Return precisely the opening lines of the listing below, ending with the line that contains "Given: Open the volume icon in system tray".

(THE INPUT Opens)

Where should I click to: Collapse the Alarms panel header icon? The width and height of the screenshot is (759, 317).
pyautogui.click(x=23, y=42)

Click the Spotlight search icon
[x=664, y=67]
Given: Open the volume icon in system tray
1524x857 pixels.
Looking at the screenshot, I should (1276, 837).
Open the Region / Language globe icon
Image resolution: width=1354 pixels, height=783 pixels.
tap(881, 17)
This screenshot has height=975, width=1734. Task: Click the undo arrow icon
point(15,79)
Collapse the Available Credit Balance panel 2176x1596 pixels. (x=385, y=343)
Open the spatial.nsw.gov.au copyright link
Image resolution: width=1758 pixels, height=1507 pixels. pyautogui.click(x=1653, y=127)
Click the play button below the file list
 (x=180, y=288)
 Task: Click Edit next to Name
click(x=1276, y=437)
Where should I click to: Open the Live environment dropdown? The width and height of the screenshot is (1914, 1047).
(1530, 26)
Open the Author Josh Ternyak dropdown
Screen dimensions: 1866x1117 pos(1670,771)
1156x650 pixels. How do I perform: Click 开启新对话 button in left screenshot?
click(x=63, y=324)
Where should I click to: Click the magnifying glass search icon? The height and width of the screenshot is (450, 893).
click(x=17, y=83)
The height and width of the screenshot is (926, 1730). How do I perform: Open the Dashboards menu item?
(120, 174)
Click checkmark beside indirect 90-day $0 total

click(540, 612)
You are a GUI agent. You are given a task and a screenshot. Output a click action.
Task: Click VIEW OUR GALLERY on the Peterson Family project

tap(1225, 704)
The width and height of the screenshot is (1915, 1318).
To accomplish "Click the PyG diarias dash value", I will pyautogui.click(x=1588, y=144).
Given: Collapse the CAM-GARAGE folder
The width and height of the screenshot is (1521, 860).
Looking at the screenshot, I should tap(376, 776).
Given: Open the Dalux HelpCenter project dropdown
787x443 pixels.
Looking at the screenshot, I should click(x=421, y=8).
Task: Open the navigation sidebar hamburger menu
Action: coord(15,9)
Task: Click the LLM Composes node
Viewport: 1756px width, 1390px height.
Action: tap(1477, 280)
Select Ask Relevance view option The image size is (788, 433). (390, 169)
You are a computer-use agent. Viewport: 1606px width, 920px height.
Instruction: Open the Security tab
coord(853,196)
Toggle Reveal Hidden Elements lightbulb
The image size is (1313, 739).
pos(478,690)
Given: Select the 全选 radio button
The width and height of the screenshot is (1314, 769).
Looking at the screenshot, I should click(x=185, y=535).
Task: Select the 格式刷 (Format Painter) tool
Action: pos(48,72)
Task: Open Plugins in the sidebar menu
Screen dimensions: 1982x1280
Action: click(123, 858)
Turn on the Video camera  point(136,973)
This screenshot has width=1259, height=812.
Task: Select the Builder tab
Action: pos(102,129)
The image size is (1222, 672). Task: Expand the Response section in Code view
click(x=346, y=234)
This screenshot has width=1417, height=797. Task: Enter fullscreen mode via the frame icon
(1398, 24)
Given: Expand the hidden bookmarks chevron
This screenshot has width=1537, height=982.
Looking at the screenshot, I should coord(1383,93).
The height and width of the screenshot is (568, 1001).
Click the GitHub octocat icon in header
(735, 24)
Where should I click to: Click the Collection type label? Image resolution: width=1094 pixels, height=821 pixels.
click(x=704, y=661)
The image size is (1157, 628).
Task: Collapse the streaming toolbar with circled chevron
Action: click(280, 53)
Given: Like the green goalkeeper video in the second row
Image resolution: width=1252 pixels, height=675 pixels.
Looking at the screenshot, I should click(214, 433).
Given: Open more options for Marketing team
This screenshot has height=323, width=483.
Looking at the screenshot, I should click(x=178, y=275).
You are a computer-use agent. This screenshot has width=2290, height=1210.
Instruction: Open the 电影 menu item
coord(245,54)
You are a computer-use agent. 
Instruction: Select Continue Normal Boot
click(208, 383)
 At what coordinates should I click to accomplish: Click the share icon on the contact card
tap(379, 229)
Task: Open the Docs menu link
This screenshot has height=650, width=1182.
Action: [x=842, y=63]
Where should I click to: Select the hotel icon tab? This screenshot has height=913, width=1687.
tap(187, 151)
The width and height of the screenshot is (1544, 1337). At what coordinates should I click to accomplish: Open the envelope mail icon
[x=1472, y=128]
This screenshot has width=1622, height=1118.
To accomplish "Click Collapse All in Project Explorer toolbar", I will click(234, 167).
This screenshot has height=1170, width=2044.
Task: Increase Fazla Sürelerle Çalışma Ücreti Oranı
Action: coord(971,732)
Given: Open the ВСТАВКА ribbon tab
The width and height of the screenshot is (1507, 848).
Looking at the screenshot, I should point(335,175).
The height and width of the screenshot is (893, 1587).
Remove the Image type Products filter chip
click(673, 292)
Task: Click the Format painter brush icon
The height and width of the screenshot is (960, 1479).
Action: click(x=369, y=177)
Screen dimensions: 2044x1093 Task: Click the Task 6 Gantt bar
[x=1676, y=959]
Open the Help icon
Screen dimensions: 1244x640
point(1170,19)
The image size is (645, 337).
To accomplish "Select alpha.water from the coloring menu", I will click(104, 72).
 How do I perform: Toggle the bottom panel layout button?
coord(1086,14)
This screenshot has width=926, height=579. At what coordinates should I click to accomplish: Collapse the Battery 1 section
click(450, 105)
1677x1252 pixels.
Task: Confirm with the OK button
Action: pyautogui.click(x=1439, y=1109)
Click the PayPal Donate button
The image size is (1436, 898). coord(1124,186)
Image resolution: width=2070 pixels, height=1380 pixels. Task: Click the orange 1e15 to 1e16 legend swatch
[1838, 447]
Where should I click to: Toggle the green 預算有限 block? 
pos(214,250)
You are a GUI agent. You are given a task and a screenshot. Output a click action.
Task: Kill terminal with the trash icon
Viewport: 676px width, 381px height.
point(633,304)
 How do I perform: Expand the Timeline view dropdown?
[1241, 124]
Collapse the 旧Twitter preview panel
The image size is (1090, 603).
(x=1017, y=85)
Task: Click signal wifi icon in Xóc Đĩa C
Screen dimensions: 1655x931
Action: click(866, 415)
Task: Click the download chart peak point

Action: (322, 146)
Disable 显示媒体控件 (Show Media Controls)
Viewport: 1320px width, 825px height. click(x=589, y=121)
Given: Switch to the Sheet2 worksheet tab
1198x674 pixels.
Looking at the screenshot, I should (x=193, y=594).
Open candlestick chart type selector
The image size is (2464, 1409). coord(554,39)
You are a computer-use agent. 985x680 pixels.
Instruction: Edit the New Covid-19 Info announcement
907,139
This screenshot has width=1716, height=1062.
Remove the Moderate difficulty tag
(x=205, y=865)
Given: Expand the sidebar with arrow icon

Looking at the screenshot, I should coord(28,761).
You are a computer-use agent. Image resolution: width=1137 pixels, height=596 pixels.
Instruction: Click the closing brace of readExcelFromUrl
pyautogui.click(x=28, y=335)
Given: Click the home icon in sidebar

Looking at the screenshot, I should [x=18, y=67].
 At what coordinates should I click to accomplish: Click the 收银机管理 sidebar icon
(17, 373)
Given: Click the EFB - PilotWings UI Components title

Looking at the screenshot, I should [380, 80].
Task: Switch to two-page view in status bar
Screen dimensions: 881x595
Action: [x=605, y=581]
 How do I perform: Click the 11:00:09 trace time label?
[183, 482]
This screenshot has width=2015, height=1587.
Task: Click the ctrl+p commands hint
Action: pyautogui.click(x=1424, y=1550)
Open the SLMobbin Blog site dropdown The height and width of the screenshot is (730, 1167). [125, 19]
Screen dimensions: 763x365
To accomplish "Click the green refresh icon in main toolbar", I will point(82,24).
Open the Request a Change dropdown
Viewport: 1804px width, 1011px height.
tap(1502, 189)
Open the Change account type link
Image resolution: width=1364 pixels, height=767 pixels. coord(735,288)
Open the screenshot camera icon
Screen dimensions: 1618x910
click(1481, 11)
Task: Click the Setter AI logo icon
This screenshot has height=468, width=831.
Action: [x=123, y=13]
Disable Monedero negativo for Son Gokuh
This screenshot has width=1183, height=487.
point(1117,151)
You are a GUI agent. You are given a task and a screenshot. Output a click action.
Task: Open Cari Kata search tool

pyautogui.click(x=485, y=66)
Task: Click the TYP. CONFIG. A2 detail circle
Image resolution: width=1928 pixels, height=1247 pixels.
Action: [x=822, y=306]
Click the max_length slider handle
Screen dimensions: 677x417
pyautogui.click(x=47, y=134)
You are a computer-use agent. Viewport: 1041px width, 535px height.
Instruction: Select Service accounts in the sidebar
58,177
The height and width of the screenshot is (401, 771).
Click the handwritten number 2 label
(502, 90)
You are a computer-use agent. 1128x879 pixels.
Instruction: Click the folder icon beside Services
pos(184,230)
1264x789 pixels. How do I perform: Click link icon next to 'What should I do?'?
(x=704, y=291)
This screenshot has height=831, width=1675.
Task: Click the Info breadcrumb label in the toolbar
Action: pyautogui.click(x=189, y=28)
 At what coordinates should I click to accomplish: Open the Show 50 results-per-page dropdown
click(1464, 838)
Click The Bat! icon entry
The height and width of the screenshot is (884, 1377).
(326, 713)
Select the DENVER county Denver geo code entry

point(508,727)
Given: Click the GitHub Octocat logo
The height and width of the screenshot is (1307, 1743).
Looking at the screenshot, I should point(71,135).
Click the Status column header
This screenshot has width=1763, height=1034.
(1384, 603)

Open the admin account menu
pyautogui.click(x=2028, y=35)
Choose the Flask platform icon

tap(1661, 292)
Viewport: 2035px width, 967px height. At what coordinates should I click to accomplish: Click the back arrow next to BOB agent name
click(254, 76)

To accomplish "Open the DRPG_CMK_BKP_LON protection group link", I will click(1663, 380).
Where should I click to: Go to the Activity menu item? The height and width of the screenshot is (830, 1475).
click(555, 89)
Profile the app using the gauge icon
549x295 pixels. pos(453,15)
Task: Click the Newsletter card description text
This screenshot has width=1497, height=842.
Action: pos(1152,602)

(THE INPUT Closes)

TASK SOLUTION:
Where should I click to: Collapse the Alarms panel header icon? The width and height of the screenshot is (759, 317).
pyautogui.click(x=23, y=42)

Click the Spotlight search icon
[x=664, y=67]
Given: Open the volume icon in system tray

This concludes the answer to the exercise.